Met behulp van het Bruto Gemeentelijk Product is te berekenen hoe groot de toegevoegde waarde van economische activiteiten per gemeente is.
Eén van de producten voor het ondersteunen en adviseren van gemeenten, is Waarstaatjegemeente.nl. Dit online instrument biedt gemeenten inzicht in de eigen prestaties en de prestaties van collega-gemeenten. Om gemeenten te helpen zich met elkaar te vergelijken en inzicht te geven in verbeterpunten, zijn door KING en onderzoeksbureau Atlas voor gemeenten zogenoemde verklaringsmodellen ontwikkeld. Deze modellen gaan uit van de verschillen tussen gemeentelijke prestaties op diverse maatschappelijke domeinen. Daarbij wordt niet alleen gekeken naar de grootte van de verschillen of afwijkingen ten opzichte van het landelijke gemiddelde, maar wordt ook gekeken naar de samenhang tussen de lokale situatie en de gemeentelijke prestatie.
Met de verklaringsmodellen krijgen gemeenten handvatten aangereikt om op verschillende maatschappelijke thema’s handelingsperspectief te ontwikkelen, en mogelijk te leren van collega-gemeenten. KING en Atlas voor gemeenten hebben recent het vierde verklaringsmodel (Lokale economie) gepresenteerd, nadat eerder al de verklaringsmodellen ‘Overlast en onveiligheid’; ‘Arbeidsparticipatie’ en ‘Woon- en Leefklimaat’ waren gelanceerd.
Bruto Gemeentelijk Product
In het verklaringsmodel Lokale economie wordt gekeken naar het Bruto Gemeentelijk Product (BGP). Het BGP per inwoner is het aantal banen per inwoner, vermenigvuldigd met de gemiddelde toegevoegde waarde van die banen (ofwel: de productiviteit per werknemer). Waar het Bruto Binnenlands Product (BBP) uitgaat van de toegevoegde waarde van alle bedrijvigheid in Nederland, is door KING en Atlas voor gemeenten met het BGP een uitsplitsing per gemeente gemaakt. Zo wordt duidelijk wat de toegevoegde waarde van Nederlandse gemeenten is. Hiermee wordt een maat geïntroduceerd, waarmee de ontwikkeling van lokale economie kan worden gevolgd.

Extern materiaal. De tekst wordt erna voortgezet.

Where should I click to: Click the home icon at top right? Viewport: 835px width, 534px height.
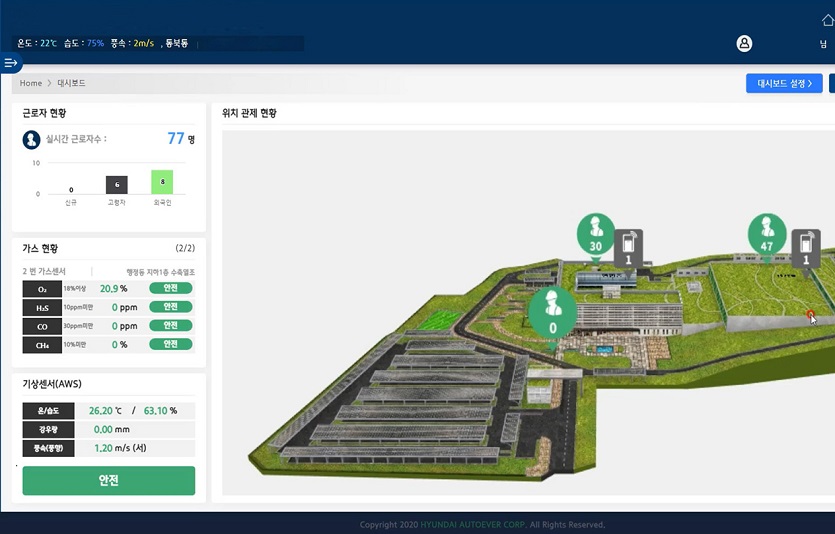(x=827, y=20)
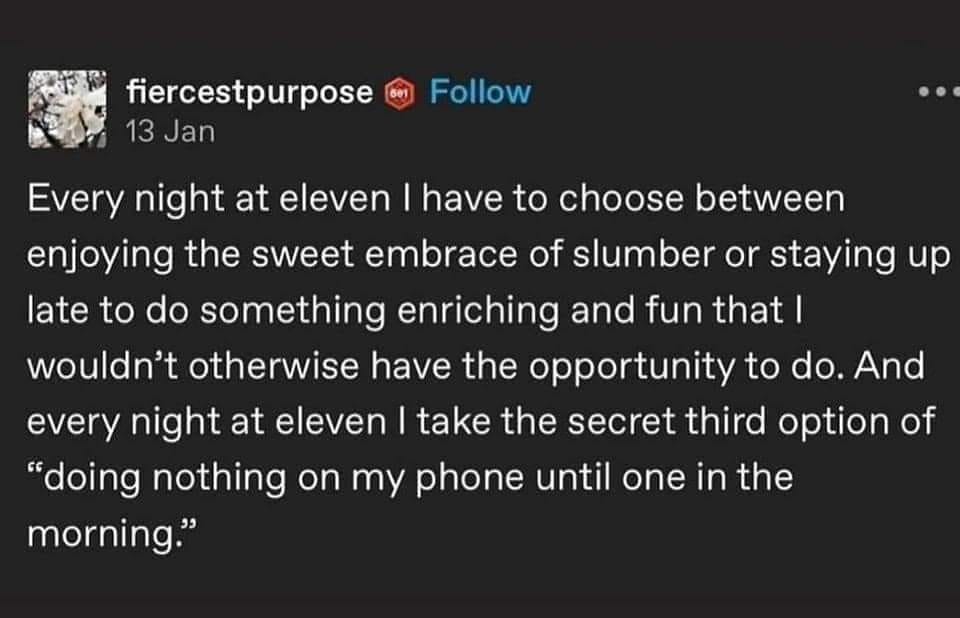960x618 pixels.
Task: Click the word "morning" ending the post
Action: (105, 533)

In het verklaringsmodel Lokale Economie wordt duidelijk dat de hoogte van het BGP samenhangt met tal van omgevingsfactoren. Bijvoorbeeld de geografische ligging en agglomeratievoordelen, die worden veroorzaakt door de centrumfunctie van steden. Ook de sectorale structuur speelt een rol. Sommige bedrijven produceren veel goederen met beperkte inzet van arbeid, zoals nutsbedrijven en de maakindustrie. Andere takken, zoals de creatieve bedrijfstakken en het onderwijs, leunen zwaar op menselijke inzet. Mensen spelen ook een rol als gekeken wordt naar het opleidingsniveau: daar waar meer hoger opgeleiden in de omgeving wonen, ligt ook het BGP hoger.
Sturingsinstrument
Het BGP per inwoner kan worden ingezet als sturingsinstrument voor lokaal economisch beleid dat gericht is op het bevorderen van het lokale vestigingsklimaat. De analyse laat onder meer zien dat een goed vestigingsbeleid, en het creëren van een goede woonomgeving voor hoger opgeleiden, kunnen bijdragen aan een productieve lokale economie. Daarnaast is ook een betere bereikbaarheid van werkgelegenheid een stimulans voor de lokale economie.

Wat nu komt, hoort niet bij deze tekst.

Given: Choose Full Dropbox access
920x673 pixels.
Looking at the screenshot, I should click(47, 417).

Verder wordt duidelijk dat de lokale economie zich niet aan gemeentegrenzen houdt. Het samenspel van factoren laat zien dat de schaal waarop de lokale economie wordt beïnvloed, vaak bovengemeentelijk is. Samenwerking met andere gemeenten is daarom van essentieel belang.
Sociaal-economische domein
Met de lancering van het verklaringsmodel ‘Lokale economie’ is het sociaal-economische domein voor alle gemeenten in beeld gebracht. Er is zicht op de veiligheid, het wonen en leven, en het werken en ondernemen in een gemeente.
De modellen bieden een waardevolle verdieping op de gegevens in Waarstaatjegemeente.nl. Het stelt gemeenten in staat om zich op een betekenisvolle manier te vergelijken, maar ook om onderscheid te kunnen maken tussen beïnvloedbare en niet-beïnvloedbare factoren. Door dit op meerdere onderdelen van het sociaal-economische domein te doen, kan op een meer integrale manier naar het beleid worden gekeken.